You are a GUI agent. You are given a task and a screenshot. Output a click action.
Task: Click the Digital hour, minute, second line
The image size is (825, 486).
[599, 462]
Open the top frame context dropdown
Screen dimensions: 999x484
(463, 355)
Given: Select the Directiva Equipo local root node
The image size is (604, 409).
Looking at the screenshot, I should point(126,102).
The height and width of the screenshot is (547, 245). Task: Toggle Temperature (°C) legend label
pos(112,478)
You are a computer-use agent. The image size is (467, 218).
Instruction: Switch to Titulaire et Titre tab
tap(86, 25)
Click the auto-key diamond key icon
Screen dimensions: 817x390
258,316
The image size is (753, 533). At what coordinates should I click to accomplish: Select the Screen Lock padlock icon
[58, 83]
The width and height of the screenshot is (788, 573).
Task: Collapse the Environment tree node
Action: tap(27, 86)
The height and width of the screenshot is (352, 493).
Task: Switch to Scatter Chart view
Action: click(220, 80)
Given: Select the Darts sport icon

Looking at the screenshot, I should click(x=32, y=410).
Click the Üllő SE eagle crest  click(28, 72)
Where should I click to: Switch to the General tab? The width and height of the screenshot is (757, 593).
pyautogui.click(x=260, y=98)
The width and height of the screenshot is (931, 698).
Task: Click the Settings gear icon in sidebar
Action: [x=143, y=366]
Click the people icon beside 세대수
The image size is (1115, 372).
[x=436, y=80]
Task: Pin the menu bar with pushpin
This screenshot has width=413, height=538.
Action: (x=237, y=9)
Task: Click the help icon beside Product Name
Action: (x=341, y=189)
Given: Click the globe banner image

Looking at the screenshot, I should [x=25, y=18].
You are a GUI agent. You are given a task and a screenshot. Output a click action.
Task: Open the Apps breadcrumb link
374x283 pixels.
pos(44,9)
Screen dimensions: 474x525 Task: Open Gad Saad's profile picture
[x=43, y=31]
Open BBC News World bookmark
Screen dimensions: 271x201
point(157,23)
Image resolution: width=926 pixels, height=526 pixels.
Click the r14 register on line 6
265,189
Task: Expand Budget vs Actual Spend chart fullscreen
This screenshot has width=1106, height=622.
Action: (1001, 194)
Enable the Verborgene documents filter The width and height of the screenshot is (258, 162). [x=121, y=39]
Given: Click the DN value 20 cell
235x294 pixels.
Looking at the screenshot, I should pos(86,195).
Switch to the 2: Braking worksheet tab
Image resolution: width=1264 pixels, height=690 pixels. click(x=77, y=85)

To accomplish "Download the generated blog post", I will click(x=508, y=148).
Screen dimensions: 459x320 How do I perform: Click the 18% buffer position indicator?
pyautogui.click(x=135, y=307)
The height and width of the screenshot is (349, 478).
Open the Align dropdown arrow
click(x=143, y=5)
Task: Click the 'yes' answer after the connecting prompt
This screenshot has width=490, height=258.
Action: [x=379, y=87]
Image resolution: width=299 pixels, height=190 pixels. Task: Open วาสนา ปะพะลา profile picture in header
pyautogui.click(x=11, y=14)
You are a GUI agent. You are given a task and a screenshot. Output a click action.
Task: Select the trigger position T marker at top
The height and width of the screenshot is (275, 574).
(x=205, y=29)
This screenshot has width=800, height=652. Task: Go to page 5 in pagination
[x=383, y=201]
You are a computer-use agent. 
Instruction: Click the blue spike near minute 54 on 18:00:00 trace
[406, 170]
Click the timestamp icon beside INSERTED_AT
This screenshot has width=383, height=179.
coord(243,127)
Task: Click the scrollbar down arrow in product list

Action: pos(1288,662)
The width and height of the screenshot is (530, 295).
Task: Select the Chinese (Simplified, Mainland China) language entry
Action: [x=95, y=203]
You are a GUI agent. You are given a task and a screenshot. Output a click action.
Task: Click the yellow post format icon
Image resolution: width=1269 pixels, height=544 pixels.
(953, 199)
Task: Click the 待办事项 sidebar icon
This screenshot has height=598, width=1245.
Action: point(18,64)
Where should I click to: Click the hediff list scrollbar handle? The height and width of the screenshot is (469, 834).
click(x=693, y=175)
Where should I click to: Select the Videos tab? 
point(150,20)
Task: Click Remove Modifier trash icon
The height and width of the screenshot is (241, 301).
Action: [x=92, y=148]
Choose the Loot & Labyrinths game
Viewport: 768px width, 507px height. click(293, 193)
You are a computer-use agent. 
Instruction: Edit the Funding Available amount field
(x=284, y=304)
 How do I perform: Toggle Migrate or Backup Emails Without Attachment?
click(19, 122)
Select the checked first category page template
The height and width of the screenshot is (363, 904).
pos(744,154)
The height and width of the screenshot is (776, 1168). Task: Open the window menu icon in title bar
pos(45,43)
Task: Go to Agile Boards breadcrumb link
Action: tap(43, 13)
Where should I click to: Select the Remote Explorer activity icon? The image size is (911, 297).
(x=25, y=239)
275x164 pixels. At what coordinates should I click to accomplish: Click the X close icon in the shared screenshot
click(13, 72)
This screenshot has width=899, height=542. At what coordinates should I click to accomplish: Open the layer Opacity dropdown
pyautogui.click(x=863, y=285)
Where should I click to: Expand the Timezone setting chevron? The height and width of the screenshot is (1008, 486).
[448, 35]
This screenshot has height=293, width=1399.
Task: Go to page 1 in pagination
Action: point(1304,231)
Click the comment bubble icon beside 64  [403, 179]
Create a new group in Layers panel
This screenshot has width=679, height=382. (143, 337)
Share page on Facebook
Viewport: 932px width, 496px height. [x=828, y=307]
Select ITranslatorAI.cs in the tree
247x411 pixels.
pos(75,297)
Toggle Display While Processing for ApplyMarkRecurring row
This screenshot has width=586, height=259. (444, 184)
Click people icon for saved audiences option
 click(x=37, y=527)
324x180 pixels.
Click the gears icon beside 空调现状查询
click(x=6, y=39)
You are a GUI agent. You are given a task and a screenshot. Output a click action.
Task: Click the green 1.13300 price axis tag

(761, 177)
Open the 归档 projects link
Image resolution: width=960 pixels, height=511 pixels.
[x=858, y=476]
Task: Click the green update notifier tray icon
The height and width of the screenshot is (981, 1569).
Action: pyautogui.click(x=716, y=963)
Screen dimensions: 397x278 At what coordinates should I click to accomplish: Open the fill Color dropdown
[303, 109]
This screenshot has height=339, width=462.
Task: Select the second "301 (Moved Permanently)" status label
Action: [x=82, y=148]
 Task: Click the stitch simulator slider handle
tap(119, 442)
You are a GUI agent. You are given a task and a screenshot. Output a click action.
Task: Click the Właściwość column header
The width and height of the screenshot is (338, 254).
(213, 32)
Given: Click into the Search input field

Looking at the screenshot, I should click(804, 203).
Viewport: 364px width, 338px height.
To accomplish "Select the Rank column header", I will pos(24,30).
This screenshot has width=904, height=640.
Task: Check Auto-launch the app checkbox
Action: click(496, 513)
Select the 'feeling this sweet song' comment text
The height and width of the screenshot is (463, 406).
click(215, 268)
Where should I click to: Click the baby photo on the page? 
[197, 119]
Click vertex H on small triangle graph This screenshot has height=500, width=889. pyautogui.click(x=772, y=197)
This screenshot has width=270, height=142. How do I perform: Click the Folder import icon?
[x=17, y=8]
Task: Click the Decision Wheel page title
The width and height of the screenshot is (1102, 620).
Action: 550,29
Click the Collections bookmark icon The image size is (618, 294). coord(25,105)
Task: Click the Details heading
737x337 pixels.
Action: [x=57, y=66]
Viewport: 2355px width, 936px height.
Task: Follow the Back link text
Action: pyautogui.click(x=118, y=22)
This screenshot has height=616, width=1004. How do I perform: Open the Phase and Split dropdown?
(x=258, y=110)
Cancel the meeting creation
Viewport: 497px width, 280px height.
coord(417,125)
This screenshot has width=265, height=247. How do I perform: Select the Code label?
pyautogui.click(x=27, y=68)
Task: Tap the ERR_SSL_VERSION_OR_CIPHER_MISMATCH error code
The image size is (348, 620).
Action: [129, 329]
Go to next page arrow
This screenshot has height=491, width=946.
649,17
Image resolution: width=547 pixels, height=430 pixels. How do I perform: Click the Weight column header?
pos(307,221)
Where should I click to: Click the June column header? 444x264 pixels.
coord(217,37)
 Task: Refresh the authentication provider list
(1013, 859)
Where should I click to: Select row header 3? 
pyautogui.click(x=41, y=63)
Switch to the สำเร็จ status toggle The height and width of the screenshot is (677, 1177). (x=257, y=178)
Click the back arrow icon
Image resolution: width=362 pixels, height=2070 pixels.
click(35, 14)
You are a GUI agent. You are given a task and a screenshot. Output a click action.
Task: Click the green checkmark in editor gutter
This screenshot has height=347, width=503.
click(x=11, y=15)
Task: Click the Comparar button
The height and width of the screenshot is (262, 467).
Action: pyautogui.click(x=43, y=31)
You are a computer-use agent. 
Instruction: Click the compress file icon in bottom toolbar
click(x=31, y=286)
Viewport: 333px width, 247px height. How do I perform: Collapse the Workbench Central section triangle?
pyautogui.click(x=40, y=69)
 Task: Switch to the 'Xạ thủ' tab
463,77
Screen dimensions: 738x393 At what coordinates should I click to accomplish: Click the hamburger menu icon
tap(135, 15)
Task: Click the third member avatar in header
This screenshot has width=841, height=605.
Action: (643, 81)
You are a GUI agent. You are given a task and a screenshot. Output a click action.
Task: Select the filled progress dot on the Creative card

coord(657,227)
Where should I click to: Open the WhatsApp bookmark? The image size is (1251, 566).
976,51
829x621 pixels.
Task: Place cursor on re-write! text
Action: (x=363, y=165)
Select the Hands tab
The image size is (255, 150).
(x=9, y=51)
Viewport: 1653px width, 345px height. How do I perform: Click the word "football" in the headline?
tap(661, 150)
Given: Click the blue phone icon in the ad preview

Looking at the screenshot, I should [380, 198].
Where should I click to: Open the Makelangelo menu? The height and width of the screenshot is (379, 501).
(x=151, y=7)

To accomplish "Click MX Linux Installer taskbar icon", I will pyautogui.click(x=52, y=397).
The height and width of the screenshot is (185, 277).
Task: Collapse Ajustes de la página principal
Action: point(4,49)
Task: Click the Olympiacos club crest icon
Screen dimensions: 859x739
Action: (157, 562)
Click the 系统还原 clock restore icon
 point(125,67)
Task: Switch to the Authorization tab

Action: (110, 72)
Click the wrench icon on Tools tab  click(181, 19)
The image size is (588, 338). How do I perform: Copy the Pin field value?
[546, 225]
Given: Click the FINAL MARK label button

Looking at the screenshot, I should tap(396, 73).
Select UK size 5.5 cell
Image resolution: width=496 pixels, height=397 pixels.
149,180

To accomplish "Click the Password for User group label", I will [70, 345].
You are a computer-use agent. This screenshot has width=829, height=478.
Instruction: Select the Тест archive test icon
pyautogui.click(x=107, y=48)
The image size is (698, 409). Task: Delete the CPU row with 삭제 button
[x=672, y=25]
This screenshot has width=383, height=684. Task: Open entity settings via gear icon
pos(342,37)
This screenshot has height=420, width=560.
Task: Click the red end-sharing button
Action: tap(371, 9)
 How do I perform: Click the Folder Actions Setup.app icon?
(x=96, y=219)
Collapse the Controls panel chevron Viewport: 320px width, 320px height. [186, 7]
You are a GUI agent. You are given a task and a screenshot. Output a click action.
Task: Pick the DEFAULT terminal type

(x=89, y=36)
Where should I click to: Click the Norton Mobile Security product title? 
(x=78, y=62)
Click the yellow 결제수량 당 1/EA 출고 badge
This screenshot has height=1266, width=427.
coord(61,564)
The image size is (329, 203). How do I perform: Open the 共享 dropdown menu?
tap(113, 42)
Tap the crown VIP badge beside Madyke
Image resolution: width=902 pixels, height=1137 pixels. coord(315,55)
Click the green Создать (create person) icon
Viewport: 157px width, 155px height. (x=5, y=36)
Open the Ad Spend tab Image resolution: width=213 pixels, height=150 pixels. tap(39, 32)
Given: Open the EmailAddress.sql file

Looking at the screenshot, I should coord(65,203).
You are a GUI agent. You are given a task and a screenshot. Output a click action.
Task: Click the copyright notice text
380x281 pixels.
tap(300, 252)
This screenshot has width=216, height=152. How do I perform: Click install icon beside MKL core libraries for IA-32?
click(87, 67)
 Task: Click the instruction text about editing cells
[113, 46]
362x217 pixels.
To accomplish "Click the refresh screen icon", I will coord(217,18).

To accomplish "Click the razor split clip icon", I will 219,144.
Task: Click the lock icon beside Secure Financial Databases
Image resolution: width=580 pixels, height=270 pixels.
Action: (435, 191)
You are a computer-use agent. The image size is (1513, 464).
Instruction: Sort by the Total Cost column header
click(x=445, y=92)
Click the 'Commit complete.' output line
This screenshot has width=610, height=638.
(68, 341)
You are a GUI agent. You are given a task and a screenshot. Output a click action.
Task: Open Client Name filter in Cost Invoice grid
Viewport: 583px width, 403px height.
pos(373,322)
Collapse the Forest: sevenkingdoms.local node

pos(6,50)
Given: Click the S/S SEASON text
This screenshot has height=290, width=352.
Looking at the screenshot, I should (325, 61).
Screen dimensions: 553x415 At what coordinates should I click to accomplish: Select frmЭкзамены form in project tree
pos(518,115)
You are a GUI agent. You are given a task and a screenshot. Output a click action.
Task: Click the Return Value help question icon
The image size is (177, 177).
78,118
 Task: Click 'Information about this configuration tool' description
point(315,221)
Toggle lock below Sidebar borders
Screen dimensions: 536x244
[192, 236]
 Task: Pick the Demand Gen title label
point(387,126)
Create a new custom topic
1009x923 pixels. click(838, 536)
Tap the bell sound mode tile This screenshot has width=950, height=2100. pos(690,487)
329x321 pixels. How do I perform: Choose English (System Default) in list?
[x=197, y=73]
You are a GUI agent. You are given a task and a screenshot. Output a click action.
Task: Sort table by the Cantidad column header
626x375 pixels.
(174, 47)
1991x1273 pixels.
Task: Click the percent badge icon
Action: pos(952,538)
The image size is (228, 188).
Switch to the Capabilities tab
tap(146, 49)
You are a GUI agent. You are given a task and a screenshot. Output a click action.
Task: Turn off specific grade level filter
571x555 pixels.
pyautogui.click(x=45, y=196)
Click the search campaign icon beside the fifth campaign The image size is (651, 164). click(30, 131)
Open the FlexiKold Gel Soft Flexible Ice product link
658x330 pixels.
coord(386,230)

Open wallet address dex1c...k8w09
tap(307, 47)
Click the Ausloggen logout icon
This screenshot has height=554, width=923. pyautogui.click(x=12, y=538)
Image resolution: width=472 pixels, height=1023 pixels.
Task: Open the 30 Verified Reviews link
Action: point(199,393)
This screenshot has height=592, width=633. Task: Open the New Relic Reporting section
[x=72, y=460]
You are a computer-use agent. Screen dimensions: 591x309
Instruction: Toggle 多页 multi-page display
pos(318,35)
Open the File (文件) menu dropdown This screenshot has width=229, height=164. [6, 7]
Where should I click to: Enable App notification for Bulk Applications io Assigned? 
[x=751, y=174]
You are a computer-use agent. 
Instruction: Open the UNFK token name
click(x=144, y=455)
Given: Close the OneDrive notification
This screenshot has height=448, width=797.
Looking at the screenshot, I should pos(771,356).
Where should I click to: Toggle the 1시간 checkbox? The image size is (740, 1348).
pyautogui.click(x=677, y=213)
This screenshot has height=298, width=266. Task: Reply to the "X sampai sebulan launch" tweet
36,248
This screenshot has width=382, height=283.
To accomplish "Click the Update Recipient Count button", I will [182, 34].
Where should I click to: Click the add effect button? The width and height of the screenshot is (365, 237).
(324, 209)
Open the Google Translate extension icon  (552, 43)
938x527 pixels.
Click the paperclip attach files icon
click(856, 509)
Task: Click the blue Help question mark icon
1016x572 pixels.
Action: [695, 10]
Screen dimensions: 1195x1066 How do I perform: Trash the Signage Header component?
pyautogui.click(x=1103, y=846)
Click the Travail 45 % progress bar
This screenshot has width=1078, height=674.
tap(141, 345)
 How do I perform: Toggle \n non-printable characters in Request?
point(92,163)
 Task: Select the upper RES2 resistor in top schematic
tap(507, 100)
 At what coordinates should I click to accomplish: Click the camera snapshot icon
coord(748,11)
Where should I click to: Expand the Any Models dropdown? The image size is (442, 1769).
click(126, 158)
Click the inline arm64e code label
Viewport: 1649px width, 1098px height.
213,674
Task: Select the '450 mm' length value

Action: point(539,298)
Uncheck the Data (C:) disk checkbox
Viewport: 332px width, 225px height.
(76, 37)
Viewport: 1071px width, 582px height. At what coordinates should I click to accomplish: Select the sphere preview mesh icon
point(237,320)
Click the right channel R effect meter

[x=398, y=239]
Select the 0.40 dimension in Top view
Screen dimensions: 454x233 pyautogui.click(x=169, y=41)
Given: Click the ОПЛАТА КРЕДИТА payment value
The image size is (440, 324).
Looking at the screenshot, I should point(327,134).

───

TASK DESCRIPTION: Check every line of the records, and copy the ones that hold the word "Spend".

ANSWER:
Task: Expand Budget vs Actual Spend chart fullscreen
Open the Ad Spend tab Image resolution: width=213 pixels, height=150 pixels. tap(39, 32)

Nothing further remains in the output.